Réaction du président Piñera dans cette démocratie libérale modèle : état d’urgence, couvre-feu, militaires dans la rue en renfort des policiers (première fois depuis la fin de la dictature de Pinochet en 1990). Ont été reportées les actions suivantes :
- matraquages, gaz lacrimo, canons à eau (actions « normales » lors de manifestations)
- charges arbitraires
- des milliers d’arrestations, y compris de mineurs
- policiers infiltrés parmi les manifestants pacifiques et jouant les casseurs et agresseurs de la police
- mise à feu d’incendie par la policie pour faire croire à des saccages
- mise en joue de la foule par les militaires
- tirs à balles de caoutchouc (petit calibre)
- tirs à balles réelles
- tabassages arbitraires de jour hors de toute manifestation : voiture de police qui se gare pour attraper un homme, le tabasser quelques minutes, puis le rejeter dans la rue.

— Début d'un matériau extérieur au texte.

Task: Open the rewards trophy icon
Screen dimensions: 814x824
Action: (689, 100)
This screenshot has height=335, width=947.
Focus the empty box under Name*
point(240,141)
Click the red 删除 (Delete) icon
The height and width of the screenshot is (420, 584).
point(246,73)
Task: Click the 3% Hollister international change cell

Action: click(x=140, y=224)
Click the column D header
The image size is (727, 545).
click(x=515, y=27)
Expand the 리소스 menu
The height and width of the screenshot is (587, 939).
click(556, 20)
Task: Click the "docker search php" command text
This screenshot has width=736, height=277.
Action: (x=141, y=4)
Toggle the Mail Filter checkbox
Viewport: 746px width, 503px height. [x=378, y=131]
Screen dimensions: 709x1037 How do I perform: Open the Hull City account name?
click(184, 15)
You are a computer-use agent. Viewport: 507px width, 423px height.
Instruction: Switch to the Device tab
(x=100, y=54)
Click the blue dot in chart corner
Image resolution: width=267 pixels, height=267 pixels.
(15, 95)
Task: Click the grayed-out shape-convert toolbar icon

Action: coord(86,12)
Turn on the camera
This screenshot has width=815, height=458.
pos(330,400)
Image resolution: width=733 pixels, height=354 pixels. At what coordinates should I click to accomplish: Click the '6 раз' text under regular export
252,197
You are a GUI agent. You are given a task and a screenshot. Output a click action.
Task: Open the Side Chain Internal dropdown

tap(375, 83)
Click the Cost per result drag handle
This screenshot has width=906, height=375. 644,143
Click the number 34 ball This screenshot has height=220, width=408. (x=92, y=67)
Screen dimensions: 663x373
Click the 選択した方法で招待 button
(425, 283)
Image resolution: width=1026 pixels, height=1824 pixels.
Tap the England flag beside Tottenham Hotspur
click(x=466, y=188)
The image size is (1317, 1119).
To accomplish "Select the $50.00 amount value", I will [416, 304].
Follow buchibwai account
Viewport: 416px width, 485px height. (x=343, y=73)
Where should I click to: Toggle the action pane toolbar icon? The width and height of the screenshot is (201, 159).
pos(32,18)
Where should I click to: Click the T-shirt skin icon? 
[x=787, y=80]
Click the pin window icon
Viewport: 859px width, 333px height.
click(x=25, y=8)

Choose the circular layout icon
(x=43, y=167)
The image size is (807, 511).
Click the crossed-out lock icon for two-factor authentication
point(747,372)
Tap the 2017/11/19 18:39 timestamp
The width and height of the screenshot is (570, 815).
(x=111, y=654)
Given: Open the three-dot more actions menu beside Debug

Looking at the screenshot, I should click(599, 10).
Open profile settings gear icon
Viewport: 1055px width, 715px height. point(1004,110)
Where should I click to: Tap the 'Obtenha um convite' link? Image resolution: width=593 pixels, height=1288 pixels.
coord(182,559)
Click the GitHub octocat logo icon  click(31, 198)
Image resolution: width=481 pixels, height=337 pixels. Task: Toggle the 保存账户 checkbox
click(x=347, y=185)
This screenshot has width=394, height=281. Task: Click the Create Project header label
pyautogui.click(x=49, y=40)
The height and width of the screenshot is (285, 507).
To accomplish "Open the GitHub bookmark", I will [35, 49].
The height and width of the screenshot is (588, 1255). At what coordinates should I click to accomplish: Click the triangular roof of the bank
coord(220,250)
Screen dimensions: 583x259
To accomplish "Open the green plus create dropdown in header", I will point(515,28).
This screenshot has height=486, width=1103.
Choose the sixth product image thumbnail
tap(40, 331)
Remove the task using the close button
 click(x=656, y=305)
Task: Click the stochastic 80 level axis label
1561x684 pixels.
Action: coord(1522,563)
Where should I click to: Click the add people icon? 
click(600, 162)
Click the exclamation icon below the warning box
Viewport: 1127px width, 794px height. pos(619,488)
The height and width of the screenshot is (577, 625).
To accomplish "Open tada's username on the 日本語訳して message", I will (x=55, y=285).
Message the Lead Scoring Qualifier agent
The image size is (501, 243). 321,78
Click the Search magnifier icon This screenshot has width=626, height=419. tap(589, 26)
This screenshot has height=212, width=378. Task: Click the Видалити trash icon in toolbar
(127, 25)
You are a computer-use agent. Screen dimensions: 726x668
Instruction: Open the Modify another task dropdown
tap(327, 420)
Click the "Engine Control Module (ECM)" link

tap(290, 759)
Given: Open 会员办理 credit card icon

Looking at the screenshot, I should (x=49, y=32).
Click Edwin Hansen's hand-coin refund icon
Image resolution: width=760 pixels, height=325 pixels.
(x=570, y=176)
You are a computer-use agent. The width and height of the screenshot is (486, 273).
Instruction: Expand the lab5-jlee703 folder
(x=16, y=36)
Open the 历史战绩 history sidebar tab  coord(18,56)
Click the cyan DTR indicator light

- tabassages arbitraires de nuit après le couvre-feu, également après un enlèvement provisoire dans une voiture ou une camionnette
- entrée de nuit dans les maisons des habitants des quartiers populaires pour exercer la terreur
- attaques d’écoles par la police
- attouchements, humiliations, viols
- disparitions depuis plusieurs jours, y compris de mineurs
- soupçons de se débarrasser de cadavres de victimes dans les incendies donnés pour saccages.
Quand le libéralisme va mal - ce qui semble être vraiment le cas actuellement si l’on en croit certains penseurs (voir le documentaire d’ARTE, « Travail, salaire, profit », épisode sur le marché), et les mouvements sociaux d’un nouveau type au Liban, en Équateur, en France – il révèle toute sa violence, qui en plus d’être économique et sociale, devient alors radicalement policière et militaire. - Le Chili comme modèle du début et de la fin du néo-libéralisme ?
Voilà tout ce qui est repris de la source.